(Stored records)
○ ○ ○ ○

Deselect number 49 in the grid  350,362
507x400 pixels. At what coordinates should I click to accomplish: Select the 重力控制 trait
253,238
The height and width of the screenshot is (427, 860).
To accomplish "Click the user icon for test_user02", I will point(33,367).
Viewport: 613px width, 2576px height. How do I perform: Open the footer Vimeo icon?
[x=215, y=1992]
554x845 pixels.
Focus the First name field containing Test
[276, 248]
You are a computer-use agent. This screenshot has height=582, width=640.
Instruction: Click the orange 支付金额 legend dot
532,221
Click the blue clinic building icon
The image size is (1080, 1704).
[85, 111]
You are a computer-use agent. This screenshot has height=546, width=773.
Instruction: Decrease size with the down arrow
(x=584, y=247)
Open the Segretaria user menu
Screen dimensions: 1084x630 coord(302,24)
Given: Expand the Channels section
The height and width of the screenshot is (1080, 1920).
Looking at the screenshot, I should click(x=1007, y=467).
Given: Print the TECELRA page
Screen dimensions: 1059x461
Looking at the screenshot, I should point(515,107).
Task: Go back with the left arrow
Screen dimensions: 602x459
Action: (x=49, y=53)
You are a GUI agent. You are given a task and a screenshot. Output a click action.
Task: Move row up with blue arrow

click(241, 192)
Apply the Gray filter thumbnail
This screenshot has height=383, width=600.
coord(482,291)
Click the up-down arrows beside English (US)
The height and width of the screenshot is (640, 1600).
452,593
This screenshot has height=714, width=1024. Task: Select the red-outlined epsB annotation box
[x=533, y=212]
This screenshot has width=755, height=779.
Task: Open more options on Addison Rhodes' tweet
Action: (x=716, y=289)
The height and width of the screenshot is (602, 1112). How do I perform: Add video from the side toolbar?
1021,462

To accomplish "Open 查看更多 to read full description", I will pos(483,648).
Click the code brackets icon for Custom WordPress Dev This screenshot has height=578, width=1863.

○ ○ ○ ○

- **Exercise details**:
Repeat, exactly as they stand above, the lines from the line with "Instruction: Click the orange 支付金额 legend dot" to the line with "You are a GUI", both lines included.

- **Reply to the exercise**:
Instruction: Click the orange 支付金额 legend dot
532,221
Click the blue clinic building icon
The image size is (1080, 1704).
[85, 111]
You are a computer-use agent. This screenshot has height=546, width=773.
Instruction: Decrease size with the down arrow
(x=584, y=247)
Open the Segretaria user menu
Screen dimensions: 1084x630 coord(302,24)
Given: Expand the Channels section
The height and width of the screenshot is (1080, 1920).
Looking at the screenshot, I should click(x=1007, y=467).
Given: Print the TECELRA page
Screen dimensions: 1059x461
Looking at the screenshot, I should point(515,107).
Task: Go back with the left arrow
Screen dimensions: 602x459
Action: (x=49, y=53)
You are a GUI agent. You are given a task and a screenshot. Output a click action.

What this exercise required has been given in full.